The Trump administration seems to have noticed. In his speech last month before the Israeli Knesset in Jerusalem, Trump said, “My administration is actively supporting the new president of Lebanon and his mission to permanently disarm Hezbollah’s terror brigades.” He added another nod to Aoun: “He’s doing very well. … Good things are happening there, really good things.”
The main obstacle blocking the leap from rhetoric to peacemaking is Hezbollah and its radical Shiite allies. Even in its weakened state, Hezbollah remains armed and dangerous, able to cow moderate political forces in the country and finance the rebuilding of its arsenal. Disarming Hezbollah is the main prerequisite for peace.
But Lebanon’s leaders have signaled their reluctance to use the full power of the state and the army to implement Hezbollah’s disarmament. This hesitancy might become especially apparent after Jan. 1, when, according to the Lebanese government’s disarmament plan, the focus should turn to Hezbollah’s weapons north of the Litani River. If disarmament remains stalled then, Israel will be far more likely to launch an operation to complete the mission itself, as U.S. envoy Tom Barrack recently warned.
One way to avert a catastrophic return to war would be for Lebanon and Israel to begin their own peace process. Movement on normalization would not substitute for disarmament. But if diplomacy were pursued as an alternative to Israeli military action against Hezbollah, the very fact of the talks would undermine Hezbollah’s effort to claw back its political influence. And practical progress could show the Lebanese people the potential benefits of peacemaking.
For now, Lebanese leaders appear to be linking their own willingness to negotiate to an end of the Gaza war and a pathway to Palestinian statehood before considering normalizing ties with Israel. Lebanon’s leaders also resent Israel’s continued control of several positions inside Lebanese territory. But the risk of another round of disastrous warfare might be enough for Aoun and Salam to consider putting Lebanese national interests first and trying diplomacy with Israel.
The Trump administration should do more to get things going. Special envoy Steve Witkoff could push to enlist America’s key Arab partners to encourage the Lebanese to begin negotiations with Israel untethered from the Palestinian question. At the same time, the U.S. should incentivize Beirut to negotiate by offering help to Lebanon’s desperate economy, which has shrunk by nearly 40 percent since 2019. All international reconstruction aid and investment should be linked to the Lebanese government taking incremental peacemaking steps, such as properly demarcating borders, coordinating on water management and energy supplies, and repealing Lebanon’s counterproductive anti-normalization laws banning contact with Israeli citizens.

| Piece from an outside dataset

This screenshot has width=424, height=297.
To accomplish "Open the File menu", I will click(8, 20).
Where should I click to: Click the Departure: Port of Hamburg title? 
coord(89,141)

Finally, the administration should remind Lebanon that choosing to neither disarm Hezbollah nor pursue diplomacy with Israel will come with costs. Those could entail losing U.S. aid to the Lebanese Armed Forces, losing U.S. backing of international support for Lebanon’s economy and losing U.S. willingness to restrain Israel from disarming Hezbollah “the hard way.”
To be sure, even incremental steps toward peace will be an uphill climb in a country long dominated by Iran’s chief regional proxy. But there is a rare opening to explain to ordinary Lebanese the benefits that could come from diplomacy with Israel. With all the complications on the Gaza front, maybe Lebanon-Israel peace will give Trump another shot at that Nobel Prize.